-- INSTRUCTIONS TO FOLLOW --
Starting at the line with "01 2016 (416, 131)" and going on through the line with "01 2008 (713, 176)", reproduce each line in the records below exactly and nothing more.

Stored records:

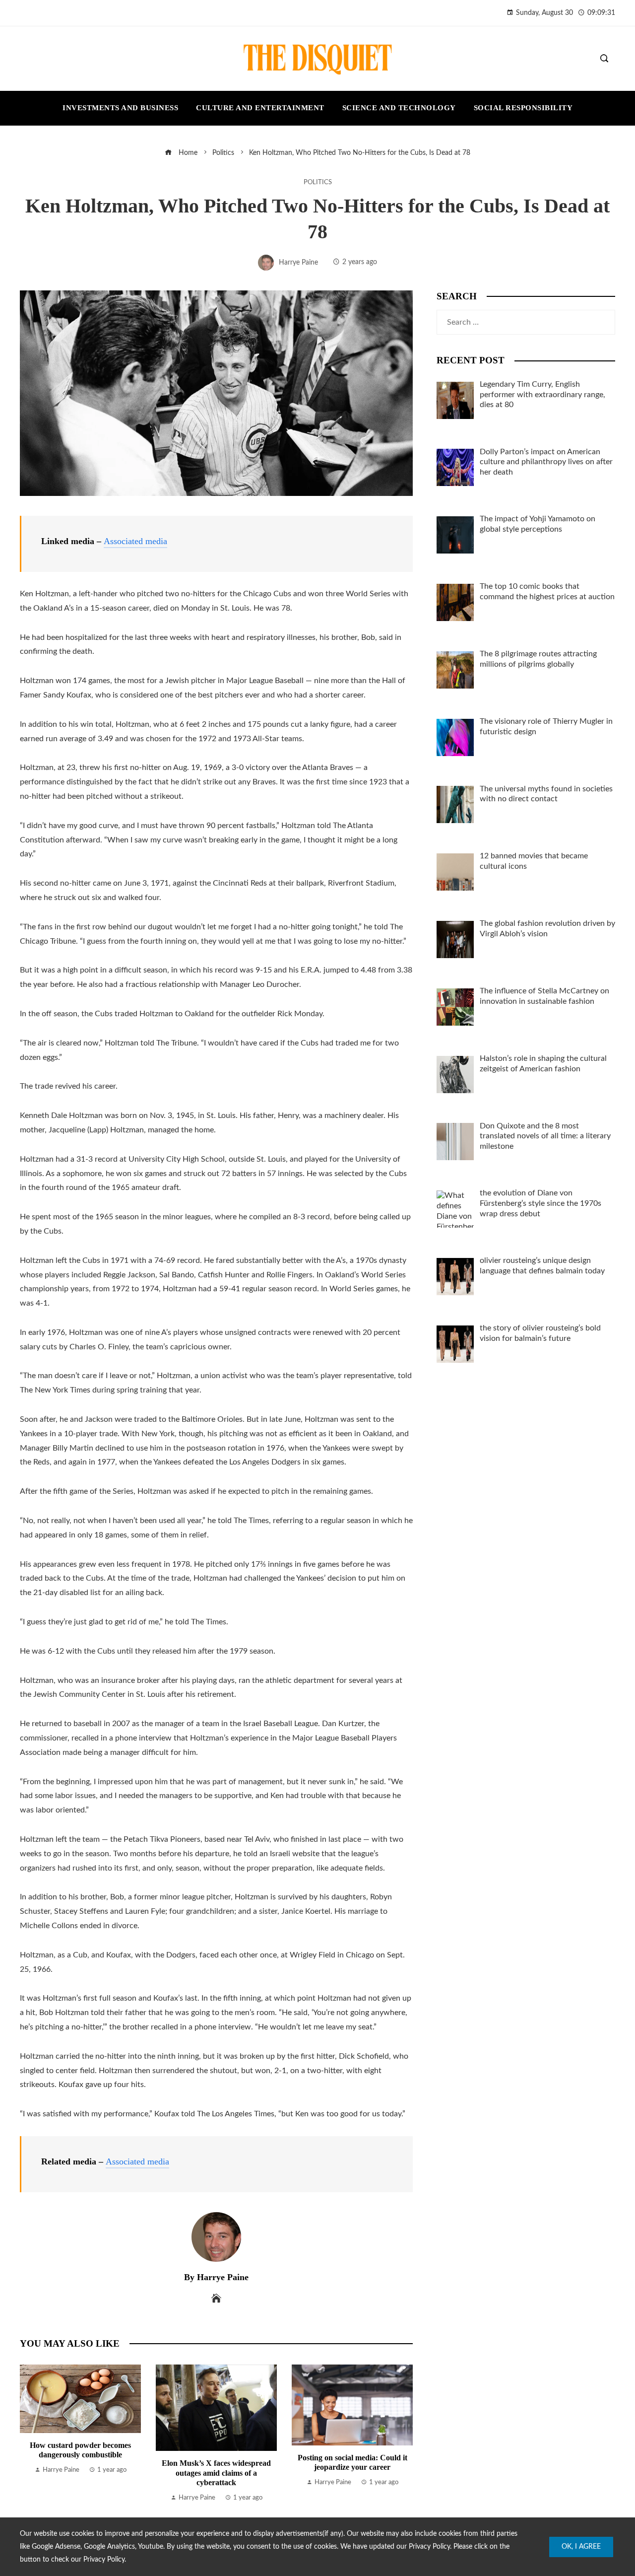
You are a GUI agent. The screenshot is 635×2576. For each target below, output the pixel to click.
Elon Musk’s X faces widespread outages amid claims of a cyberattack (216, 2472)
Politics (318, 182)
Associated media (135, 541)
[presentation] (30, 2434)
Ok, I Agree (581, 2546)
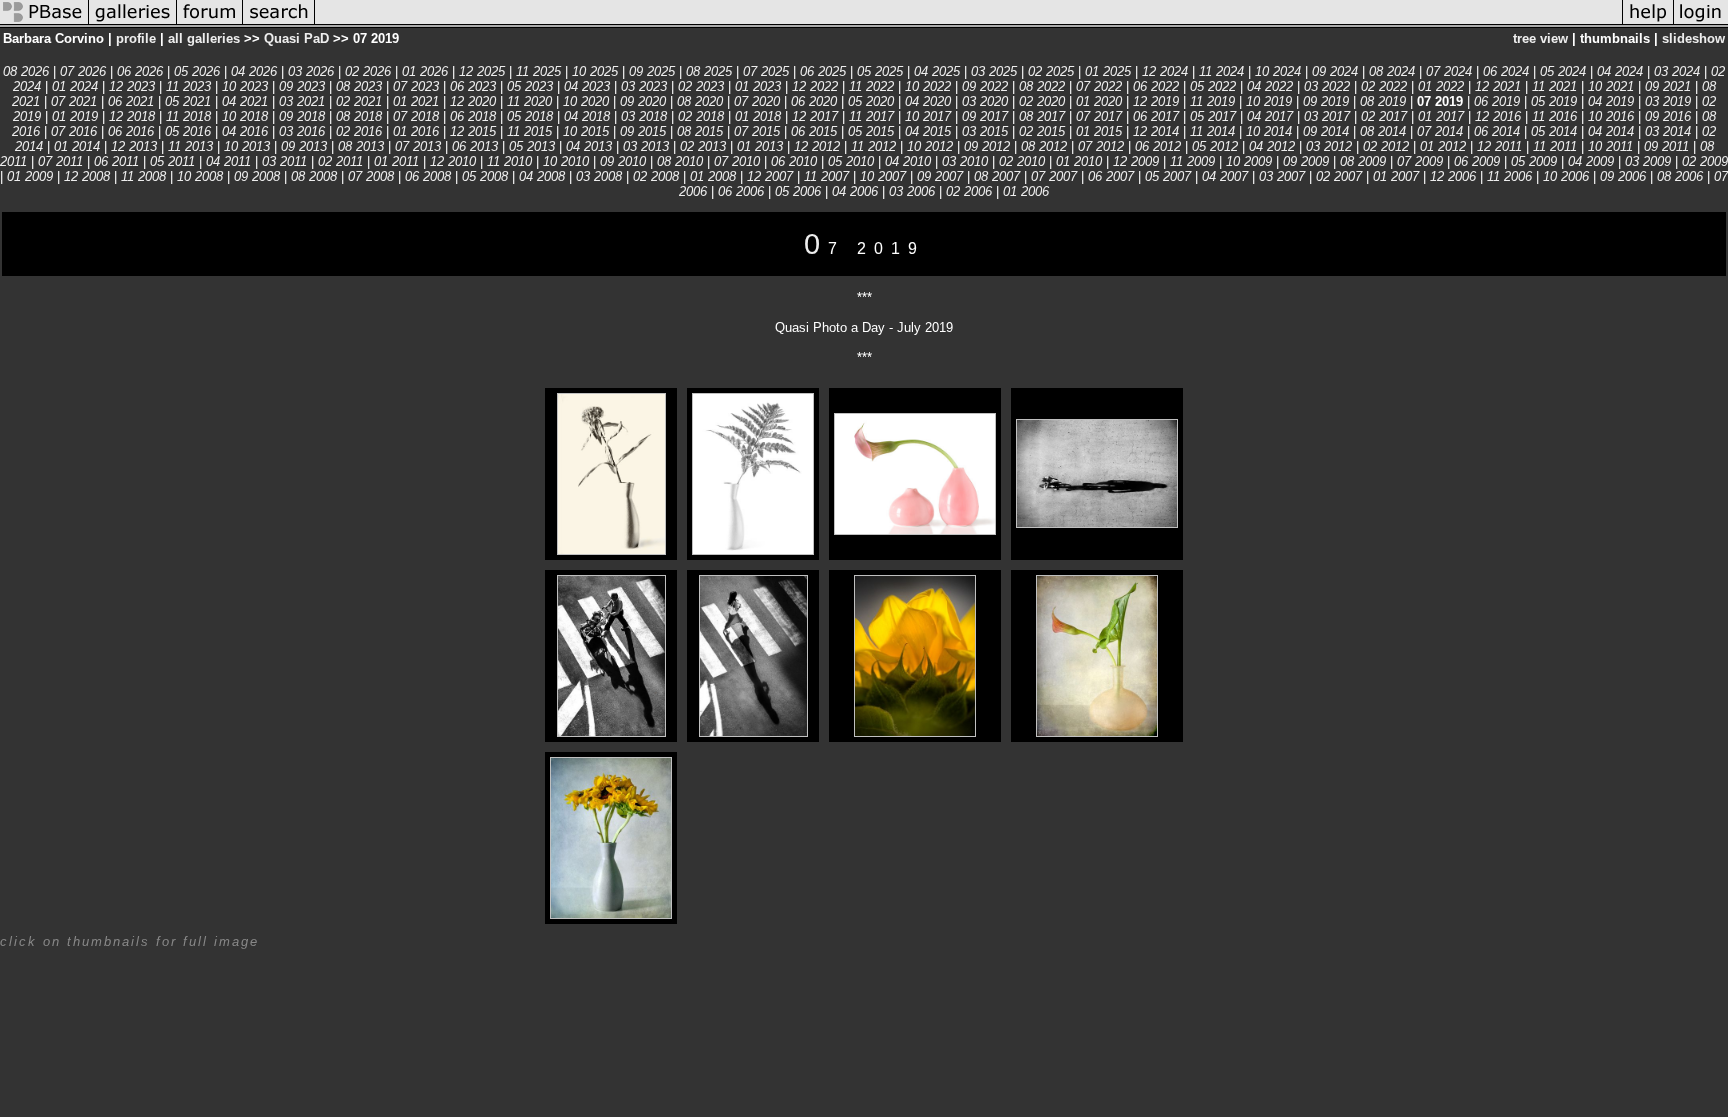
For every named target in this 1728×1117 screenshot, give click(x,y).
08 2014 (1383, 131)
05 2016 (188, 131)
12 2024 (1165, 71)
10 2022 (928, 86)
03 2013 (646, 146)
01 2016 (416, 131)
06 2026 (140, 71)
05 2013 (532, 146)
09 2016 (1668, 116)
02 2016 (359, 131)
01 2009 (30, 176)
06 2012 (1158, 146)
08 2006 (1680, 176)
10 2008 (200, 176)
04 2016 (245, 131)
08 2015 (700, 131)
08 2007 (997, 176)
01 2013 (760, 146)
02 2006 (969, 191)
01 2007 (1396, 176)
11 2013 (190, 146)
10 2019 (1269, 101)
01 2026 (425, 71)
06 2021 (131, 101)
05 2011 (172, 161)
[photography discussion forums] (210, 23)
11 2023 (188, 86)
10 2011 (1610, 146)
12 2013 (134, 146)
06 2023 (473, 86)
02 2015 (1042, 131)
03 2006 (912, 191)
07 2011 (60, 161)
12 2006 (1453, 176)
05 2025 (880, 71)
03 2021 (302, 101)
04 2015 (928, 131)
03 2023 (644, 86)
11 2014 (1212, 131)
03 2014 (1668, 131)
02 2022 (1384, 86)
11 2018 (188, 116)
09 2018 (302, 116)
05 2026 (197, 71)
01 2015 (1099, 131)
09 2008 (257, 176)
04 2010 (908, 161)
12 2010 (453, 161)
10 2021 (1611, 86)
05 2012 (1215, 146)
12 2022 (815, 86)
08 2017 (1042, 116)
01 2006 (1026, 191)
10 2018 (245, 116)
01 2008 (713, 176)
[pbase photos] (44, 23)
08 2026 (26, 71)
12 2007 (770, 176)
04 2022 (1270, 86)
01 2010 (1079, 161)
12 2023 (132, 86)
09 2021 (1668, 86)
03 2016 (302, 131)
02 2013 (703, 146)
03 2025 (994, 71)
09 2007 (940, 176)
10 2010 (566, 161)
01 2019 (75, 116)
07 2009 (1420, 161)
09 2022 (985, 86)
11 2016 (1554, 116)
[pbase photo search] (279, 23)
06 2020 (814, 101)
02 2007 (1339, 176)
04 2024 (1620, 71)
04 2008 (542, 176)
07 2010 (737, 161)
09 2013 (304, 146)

-- RESULT OF THE TASK --
01 2016 (416, 131)
06 2026 (140, 71)
05 2013 (532, 146)
09 2016 (1668, 116)
02 2016 (359, 131)
01 2009 (30, 176)
06 2012 (1158, 146)
08 2006 (1680, 176)
10 2008 (200, 176)
04 2016 (245, 131)
08 2015 (700, 131)
08 2007 (997, 176)
01 2013 (760, 146)
02 2006 (969, 191)
01 2007 (1396, 176)
11 2013 (190, 146)
10 2019 (1269, 101)
01 2026 (425, 71)
06 2021 (131, 101)
05 2011 (172, 161)
[photography discussion forums] (210, 23)
11 2023 (188, 86)
10 2011 (1610, 146)
12 2013 (134, 146)
06 2023 (473, 86)
02 2015 (1042, 131)
03 2006 (912, 191)
07 2011 (60, 161)
12 2006 (1453, 176)
05 2025 (880, 71)
03 2021 (302, 101)
04 2015 (928, 131)
03 2023 (644, 86)
11 2014 (1212, 131)
03 2014 (1668, 131)
02 2022 (1384, 86)
11 2018 (188, 116)
09 2018 (302, 116)
05 2026 (197, 71)
01 2015 (1099, 131)
09 2008 (257, 176)
04 2010 (908, 161)
12 2010 (453, 161)
10 2021 (1611, 86)
05 2012 (1215, 146)
12 2022 (815, 86)
08 2017 (1042, 116)
01 2006 (1026, 191)
10 2018 (245, 116)
01 2008 (713, 176)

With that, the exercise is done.